Le sue funzioni sono ancora in parte sconosciute. Ma di fatto viene usato per tenere alla larga le proteine non "gradite". "In alcune cellule cancerose", rivela la coordinatrice della ricerca, Daniela Delneri, "il proteasoma sembra non funzionare a dovere. E infatti alcuni farmaci anticancro, gli inibitori del proteasoma, agiscono proprio bloccando alcuni suoi geni".
Partendo da questo assunto, gli scienziati hanno studiato alcuni lieviti del pane, che hanno qualche gene in comune con l'uomo.
In pratica hanno "scippato" il Dna di questi microrganismi di una copia di questi geni, che vanno sempre in coppia. E poi hanno sottoposto i lieviti a una serie di ambienti differenti, con l'aiuto di composti chimici. In questo modo hanno "simulato" gli stili di vita umani. Gli scienziati pensavano di scoprire che le cellule con una sola copia del gene funzionassero male. "Ma in alcuni casi è successo anche il contrario. Soprattutto con i derivati dell'azoto".
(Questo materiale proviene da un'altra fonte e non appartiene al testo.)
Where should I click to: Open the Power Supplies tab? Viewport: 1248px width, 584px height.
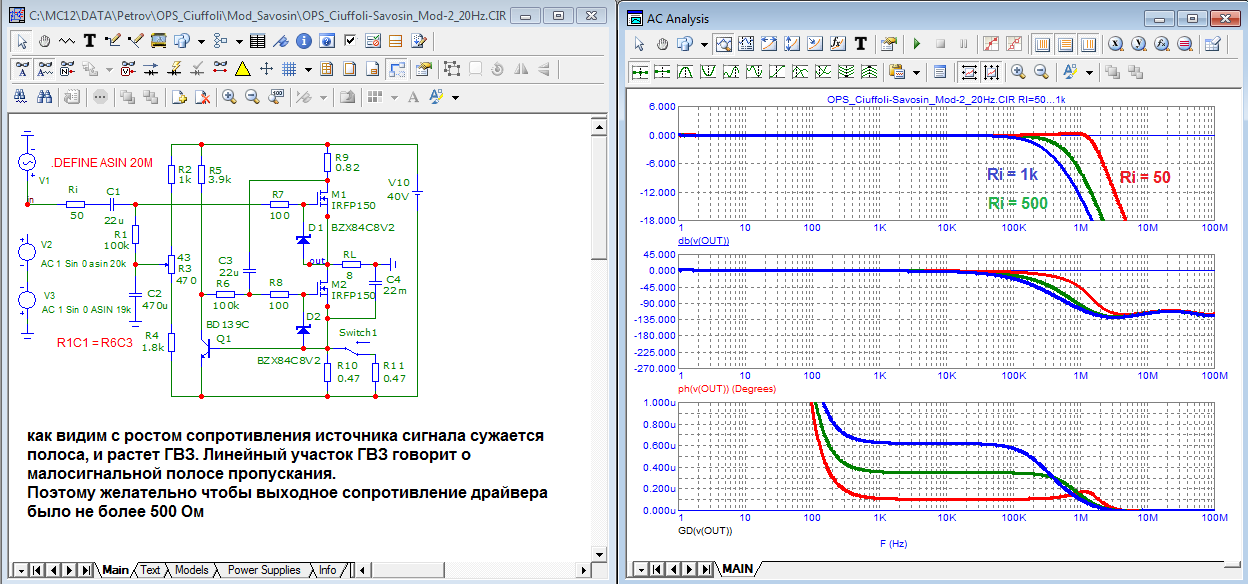pos(264,570)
Un risultato che ha fatto supporre ai ricercatori che lo stesso possa avvenire anche con le cellule del tumore a contatto con gli inibitori del proteasoma. Insomma, trasferendo i risultati all'uomo, dicono gli scienziati, "una dieta ricca di proteine potrebbe amplificare gli effetti dei nuovi farmaci anticancro. Mentre non assumere proteine in quantità sufficienti potrebbe essere controproducente in termini di effetti della terapia".
Si tratta però ancora di una speculazione che necessita della conferma di numerosi altri studi, di laboratorio e sugli animali, prima di poter dire che lo stesso meccanismo si possa innescare nell'uomo. Cosa che gli studiosi vorrebbero accertare al più presto.